Wind energy production systems (WEPS) are increasingly vital in the transition to renewable energy sources, with permanent magnetic synchronous generators (PMSG) being widely adopted due to their high efficiency and reliability. Developing robust control methods is essential to ensure that WEPS operate efficiently even under adverse conditions. This study focuses on optimizing control strategies for WEPS utilizing a 5‐phase PMSG and addresses challenges posed by double‐phase open fault (DPOF) scenarios. Unlike conventional second‐order sliding mode control (SOSMC) based on the super‐twisting algorithm (STA), the proposed method enhances performance by elevating the sliding surface time derivative degree to a third order and modifying the discontinuous term of STA with an arctangent function, promising to reduce chattering effects. Additionally, an adaptation law adjusts the improved STA gains, forming adaptive‐gain third‐order sliding mode control (AG‐TOSMC), which outperforms SOSMC under various disturbances such as wind speed fluctuations, parameter changes, and DPOF scenarios.
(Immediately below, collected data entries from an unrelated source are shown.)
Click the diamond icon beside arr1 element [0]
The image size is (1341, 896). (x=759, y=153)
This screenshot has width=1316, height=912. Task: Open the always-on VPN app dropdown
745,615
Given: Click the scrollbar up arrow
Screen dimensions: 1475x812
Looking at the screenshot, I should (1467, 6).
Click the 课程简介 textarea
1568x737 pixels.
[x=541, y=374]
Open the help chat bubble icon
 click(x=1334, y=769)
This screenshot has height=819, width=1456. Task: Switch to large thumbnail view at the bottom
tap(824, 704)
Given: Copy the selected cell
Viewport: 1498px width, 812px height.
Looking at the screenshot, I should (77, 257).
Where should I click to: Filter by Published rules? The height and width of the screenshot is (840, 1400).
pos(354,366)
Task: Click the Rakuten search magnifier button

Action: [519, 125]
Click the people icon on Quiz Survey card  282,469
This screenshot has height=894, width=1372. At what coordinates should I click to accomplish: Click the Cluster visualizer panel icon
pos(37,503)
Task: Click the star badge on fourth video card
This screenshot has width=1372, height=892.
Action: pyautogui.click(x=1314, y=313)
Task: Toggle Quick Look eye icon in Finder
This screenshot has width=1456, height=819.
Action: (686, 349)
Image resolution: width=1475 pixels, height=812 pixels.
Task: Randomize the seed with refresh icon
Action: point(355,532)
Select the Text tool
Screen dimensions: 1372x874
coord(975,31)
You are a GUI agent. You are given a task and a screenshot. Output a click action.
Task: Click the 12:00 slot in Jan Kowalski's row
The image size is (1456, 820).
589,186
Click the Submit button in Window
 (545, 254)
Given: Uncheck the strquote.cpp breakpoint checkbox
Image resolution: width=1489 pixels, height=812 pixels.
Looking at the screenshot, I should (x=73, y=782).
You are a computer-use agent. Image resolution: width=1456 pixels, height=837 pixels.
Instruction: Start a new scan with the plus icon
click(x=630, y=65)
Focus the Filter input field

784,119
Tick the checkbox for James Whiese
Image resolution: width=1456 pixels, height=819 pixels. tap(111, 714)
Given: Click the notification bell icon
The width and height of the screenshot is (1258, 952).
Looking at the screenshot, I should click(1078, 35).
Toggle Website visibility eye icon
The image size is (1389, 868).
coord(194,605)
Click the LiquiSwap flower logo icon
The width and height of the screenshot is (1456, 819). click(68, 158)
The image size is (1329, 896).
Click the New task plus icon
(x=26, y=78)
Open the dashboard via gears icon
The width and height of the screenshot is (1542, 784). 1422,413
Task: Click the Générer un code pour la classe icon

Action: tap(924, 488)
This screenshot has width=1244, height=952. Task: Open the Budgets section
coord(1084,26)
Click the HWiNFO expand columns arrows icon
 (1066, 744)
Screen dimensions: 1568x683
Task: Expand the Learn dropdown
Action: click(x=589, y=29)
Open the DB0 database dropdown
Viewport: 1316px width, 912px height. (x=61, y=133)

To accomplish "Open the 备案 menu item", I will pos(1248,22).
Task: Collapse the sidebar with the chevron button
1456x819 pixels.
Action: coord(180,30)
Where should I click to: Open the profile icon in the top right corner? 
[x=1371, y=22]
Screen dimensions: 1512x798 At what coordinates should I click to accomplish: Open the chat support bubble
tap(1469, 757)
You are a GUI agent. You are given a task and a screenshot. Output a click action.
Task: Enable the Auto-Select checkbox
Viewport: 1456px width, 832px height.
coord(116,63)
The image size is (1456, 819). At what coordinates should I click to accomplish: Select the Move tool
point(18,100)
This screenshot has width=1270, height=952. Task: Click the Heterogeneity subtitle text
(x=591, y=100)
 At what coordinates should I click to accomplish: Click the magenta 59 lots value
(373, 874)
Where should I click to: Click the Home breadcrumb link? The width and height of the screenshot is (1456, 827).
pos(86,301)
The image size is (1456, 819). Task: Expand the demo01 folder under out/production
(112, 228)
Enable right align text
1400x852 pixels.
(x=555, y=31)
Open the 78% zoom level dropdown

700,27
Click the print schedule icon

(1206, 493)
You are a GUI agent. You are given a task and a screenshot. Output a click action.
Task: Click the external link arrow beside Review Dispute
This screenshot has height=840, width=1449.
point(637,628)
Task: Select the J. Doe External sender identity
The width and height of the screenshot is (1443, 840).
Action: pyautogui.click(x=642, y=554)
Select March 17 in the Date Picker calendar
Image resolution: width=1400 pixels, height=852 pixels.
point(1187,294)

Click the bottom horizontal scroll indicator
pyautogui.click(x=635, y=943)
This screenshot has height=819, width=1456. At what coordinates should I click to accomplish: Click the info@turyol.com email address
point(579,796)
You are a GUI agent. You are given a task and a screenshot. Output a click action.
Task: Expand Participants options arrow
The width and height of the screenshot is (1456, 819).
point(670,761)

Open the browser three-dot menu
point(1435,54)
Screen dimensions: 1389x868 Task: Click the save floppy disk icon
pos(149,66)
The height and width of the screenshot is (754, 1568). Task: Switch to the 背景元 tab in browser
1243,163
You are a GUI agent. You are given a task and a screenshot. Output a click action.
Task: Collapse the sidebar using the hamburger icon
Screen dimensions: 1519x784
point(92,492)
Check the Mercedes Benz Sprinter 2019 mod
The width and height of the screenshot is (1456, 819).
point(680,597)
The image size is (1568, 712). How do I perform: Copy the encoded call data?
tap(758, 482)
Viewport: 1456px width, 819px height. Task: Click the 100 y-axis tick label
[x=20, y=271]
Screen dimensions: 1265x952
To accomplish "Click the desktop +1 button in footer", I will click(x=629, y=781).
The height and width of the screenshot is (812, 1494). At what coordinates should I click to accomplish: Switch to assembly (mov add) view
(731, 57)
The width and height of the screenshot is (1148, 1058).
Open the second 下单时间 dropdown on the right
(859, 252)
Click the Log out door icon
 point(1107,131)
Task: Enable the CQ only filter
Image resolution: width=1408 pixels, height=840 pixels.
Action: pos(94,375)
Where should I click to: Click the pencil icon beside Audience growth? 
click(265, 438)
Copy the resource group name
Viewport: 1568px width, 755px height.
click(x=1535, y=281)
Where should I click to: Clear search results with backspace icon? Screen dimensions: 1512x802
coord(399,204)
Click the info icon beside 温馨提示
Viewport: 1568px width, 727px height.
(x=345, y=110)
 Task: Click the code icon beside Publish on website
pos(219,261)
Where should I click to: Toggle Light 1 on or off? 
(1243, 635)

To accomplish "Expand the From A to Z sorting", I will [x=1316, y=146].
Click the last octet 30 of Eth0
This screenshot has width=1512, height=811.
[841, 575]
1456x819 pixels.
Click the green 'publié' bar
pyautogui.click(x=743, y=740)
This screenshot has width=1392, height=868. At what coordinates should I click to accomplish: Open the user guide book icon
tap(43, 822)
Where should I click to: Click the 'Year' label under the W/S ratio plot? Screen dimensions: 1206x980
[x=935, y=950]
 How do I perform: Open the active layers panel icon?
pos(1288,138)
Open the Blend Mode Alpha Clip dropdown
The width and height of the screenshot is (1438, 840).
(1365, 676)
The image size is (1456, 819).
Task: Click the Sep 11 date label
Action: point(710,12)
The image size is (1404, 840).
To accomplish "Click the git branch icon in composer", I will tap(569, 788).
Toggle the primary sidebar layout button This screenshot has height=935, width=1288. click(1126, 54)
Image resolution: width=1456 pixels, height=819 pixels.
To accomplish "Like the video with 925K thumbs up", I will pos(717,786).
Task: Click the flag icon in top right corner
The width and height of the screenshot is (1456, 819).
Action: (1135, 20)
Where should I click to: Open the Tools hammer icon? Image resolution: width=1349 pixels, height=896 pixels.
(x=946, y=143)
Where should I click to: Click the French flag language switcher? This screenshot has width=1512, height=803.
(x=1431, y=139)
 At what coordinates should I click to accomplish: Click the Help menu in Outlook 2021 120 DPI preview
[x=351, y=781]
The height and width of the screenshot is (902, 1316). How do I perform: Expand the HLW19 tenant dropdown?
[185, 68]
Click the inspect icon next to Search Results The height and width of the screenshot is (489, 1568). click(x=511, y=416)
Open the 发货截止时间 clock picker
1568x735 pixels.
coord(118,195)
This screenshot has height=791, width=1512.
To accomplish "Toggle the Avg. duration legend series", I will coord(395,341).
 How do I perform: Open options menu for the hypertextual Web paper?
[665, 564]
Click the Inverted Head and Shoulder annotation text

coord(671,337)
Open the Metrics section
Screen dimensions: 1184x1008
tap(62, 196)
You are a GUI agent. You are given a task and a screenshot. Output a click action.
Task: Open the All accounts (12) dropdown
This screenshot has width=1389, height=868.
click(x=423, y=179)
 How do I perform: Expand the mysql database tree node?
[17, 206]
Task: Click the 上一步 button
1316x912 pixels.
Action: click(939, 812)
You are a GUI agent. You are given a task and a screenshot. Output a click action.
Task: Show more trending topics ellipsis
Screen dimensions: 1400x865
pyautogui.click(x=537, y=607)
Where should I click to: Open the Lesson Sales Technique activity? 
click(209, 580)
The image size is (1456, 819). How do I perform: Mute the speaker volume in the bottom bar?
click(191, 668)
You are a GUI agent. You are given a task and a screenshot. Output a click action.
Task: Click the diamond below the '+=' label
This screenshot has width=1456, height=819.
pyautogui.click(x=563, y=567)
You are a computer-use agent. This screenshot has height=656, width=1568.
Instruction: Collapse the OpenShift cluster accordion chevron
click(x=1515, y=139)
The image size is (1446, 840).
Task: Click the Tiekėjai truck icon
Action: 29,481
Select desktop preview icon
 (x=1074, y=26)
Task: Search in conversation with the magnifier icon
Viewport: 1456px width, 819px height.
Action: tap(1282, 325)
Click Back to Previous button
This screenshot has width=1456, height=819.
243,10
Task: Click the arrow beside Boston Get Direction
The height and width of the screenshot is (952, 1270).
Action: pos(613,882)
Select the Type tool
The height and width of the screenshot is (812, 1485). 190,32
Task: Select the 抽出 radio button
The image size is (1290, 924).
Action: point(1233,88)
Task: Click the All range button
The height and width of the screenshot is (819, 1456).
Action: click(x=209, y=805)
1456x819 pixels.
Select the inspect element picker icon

The AG‐TOSMC enhances the quality of active and reactive power by reducing fluctuation ratios compared with the SOSMC. The efficiency of WEPS increases to 98.5% with AG‐TOSMC, surpassing the 93.5% achieved with SOSMC. Additionally, a DPOF test confirms the aptitude of the 5‐phase PMSG to work under degraded circumstances, supplying appropriate electrical power to the network without significant adverse effects. Numerical simulations validate the efficiency of the suggested WEPS and its control, demonstrating superior performance achieved with AG‐TOSMC.